The majority of Christians I’ve met over the years have said they’d rather not risk the chance of hell existing, even if it possibly doesn’t exist. They worry about the damnnation of their soul and because of it, they tend to live out their lives in total fear of committing some cardinal sin that may send their soul to that fire and brimstone type of place once they die.  And boy, do I know what it feels like to live in that type of fear, oh, so, very, well.

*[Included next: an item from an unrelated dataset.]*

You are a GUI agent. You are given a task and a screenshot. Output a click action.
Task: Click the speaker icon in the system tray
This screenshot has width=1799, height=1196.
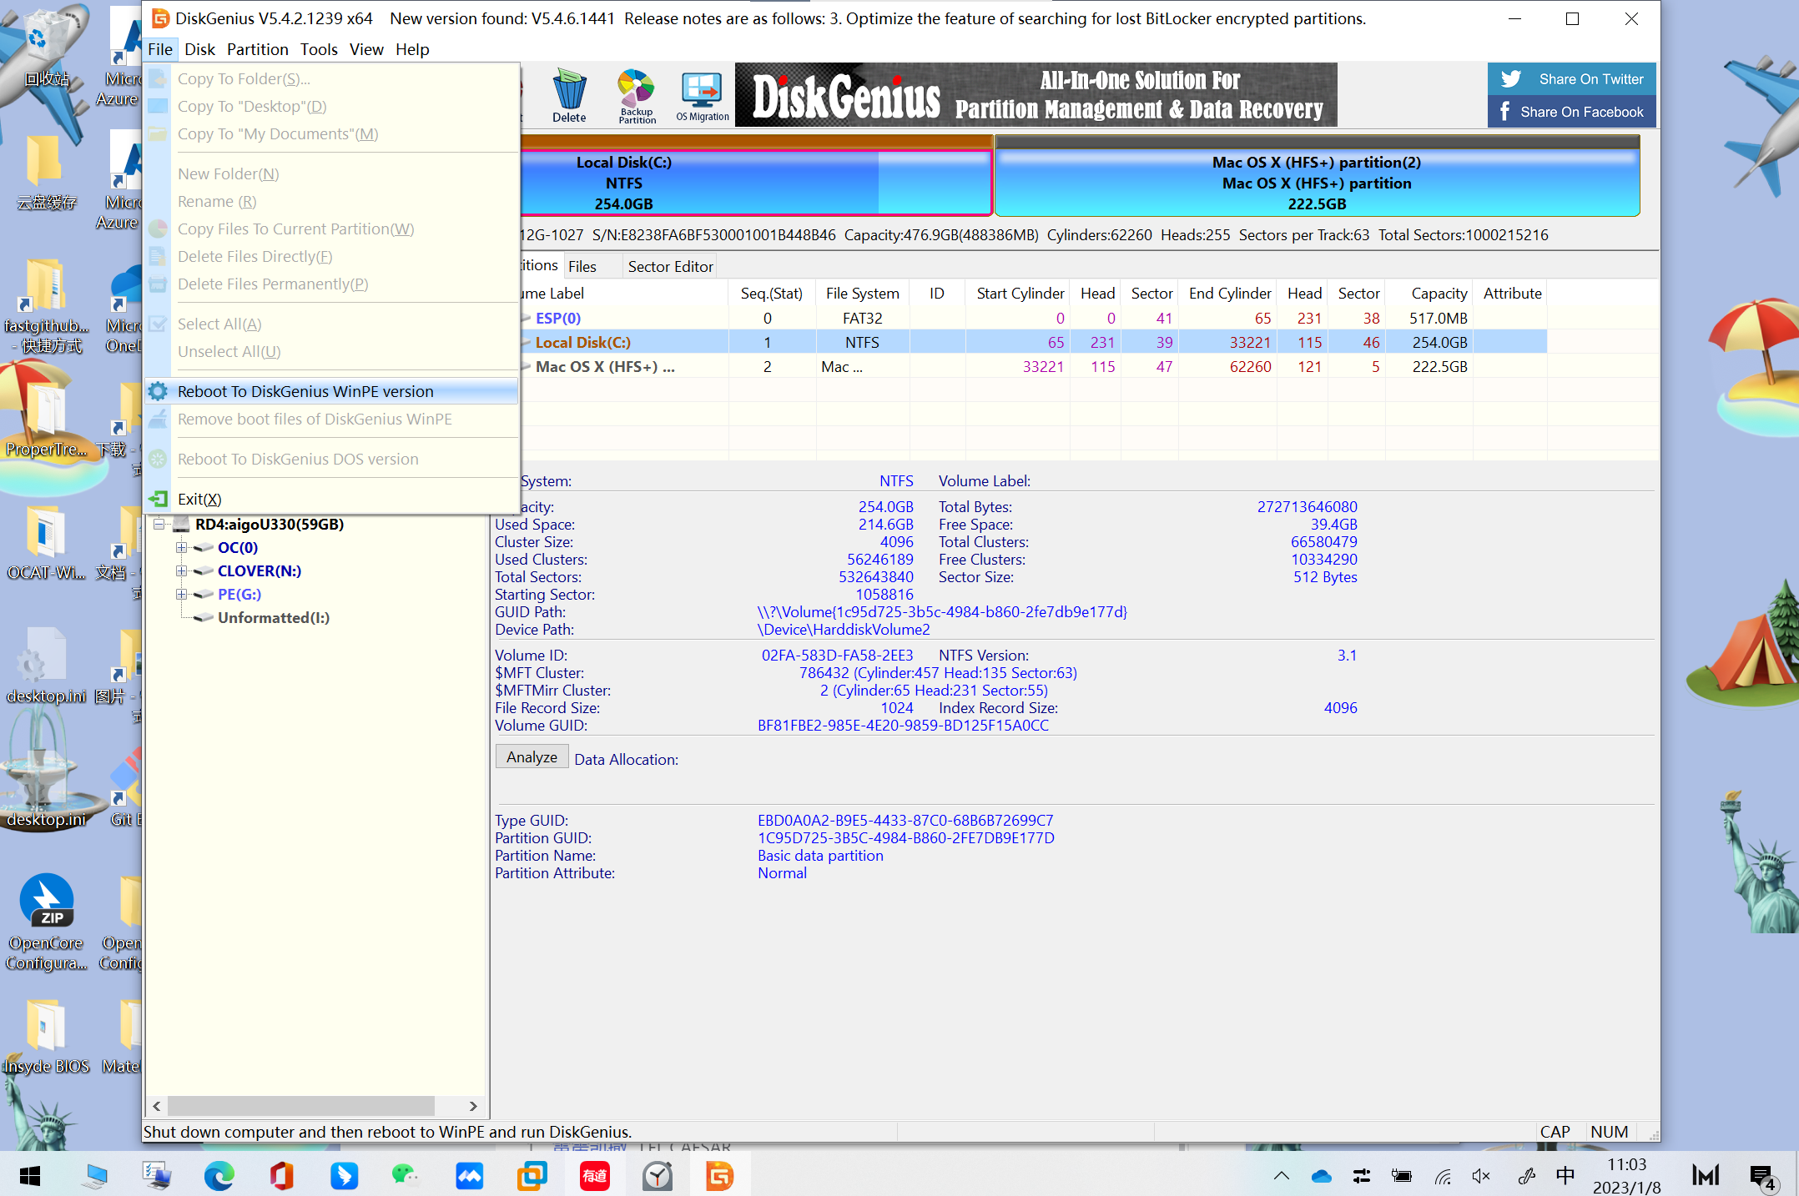(1481, 1176)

Because of modern day interpretations of the Bible stating homosexuality is a sin (even though the word homosexuality didn’t even exist back in Biblical times), I’ve frequently been told in my life by Christians that I’m either absolutely going to Hell or am risking the possibility of going there once I die because I’m in a gay relationship. Telling me this has never done anything more than leave me in this terrible fear-based cycle of a punishing God who cruelly created me with only an attraction to the same-sex that I’m not even allowed to be with, instead to spend my life in total celibacy, loneliness, or fake heterosexuality.

None of that logic has ever worked for me and I truly mean none of it. It’s never felt right within my own soul. The idea that God made me in his own image, but somehow screwed up in my sexuality, and then is going to send me to some fire and brimstone type of place if I continue to engage in the sexuality he created me with, with a same-sex person I absolutely love just makes no sense.

That’s why I have more of an inclination to believe in what Marq de Villers states in his book, “Hell and Damnation”. In it, he says, “Hell is a state of mind, a radical separation from God.” That computes a lot more with me because living with chronic pain, or formerly in far too many addictions, or all the times I’ve suffered from severe anxiety or depression, feels exactly like being radically separated from God. When you live with a condition that makes your muscles feel like they are burning and on fire for days on end, for years and years, you too might feel that Hell is nothing more than the state of your own pain-based mind.

So, do I believe hell exists? While I may be stoned metaphorically for saying this, what if Hell is right here on Earth, based upon our mindsets? And what if all of us are actually accepted home with God after we die, NO MATTER WHAT TYPE OF SINS WE LIVED IN?

This concept of living out a fear-based existence due to the conception that all chronic sinners go to a fire and brimstone type of place once they die, especially when my sexuality will probably always be thought of as a sin to many Christians, is not indicative of the unconditionally loving God I’ve come to love and worship. Choosing to believe that God picks and chooses who comes home is creation of Hell itself, which is why I choose to believe otherwise, that God loves me just as I am, gay and all.

Dear God, help me to always look to You as an unconditionally loving and accepting Father, who created me just as I am, who will welcome me home in your arms when I die, no matter what.